■ **WORK ORDER**:
Retype each line below precisely and omit all images.
%%
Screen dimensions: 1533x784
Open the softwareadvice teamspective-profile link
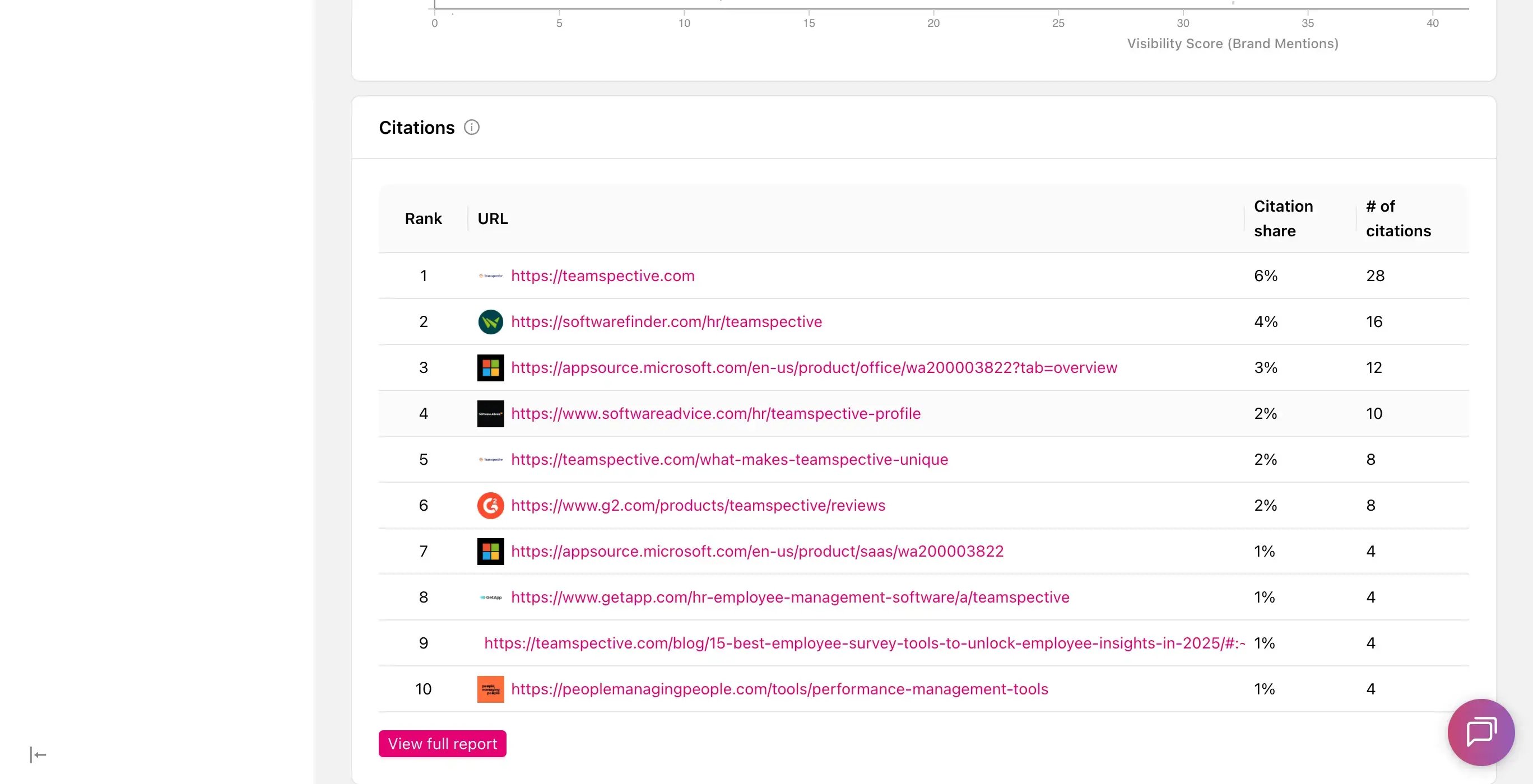(716, 413)
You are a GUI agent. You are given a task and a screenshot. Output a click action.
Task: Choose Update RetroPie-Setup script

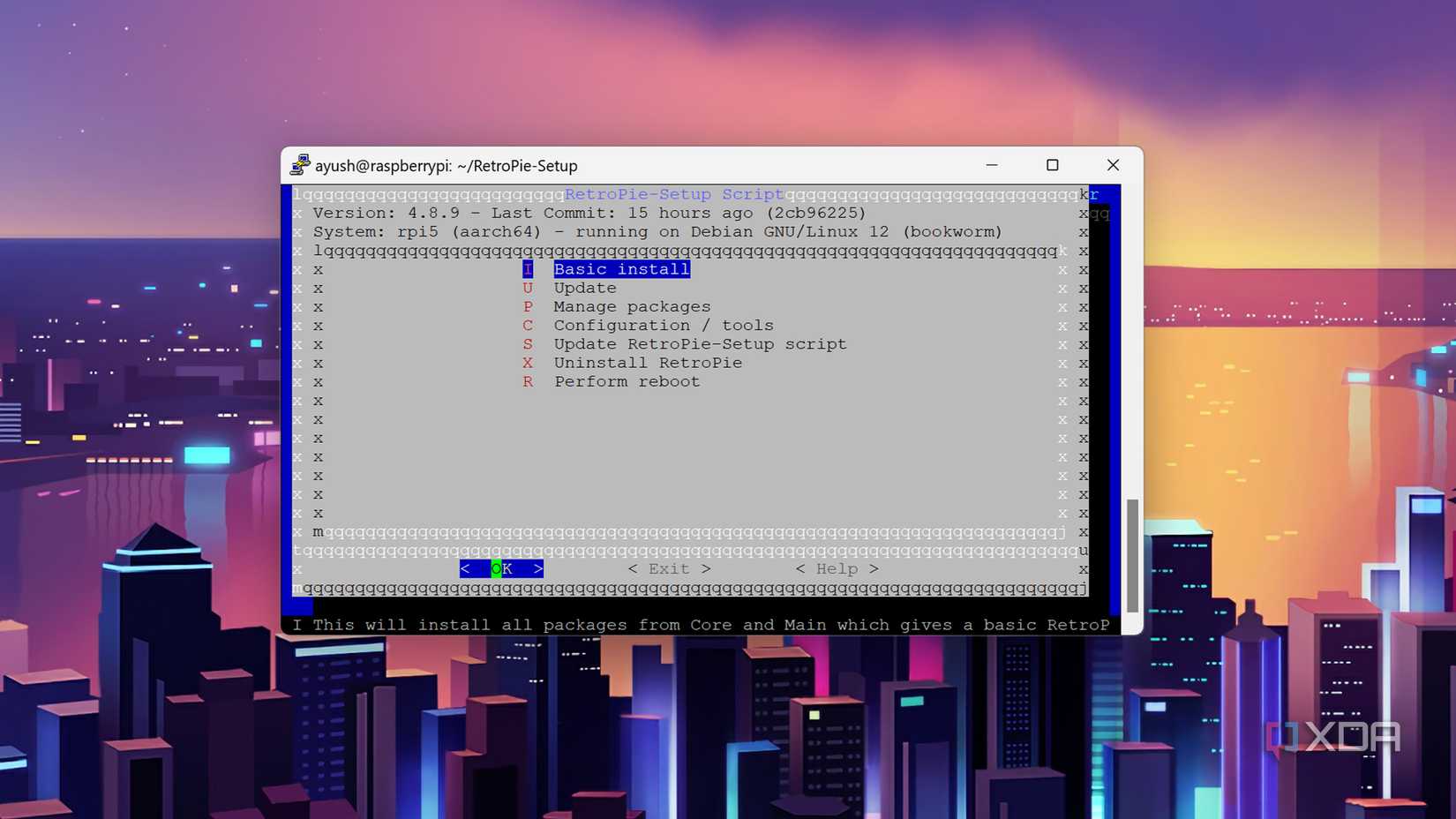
%%
■ **RESULT**:
Screen dimensions: 1533x784
Open the softwareadvice teamspective-profile link
(716, 413)
You are a GUI agent. You are given a task and a screenshot. Output a click action.
Task: Choose Update RetroPie-Setup script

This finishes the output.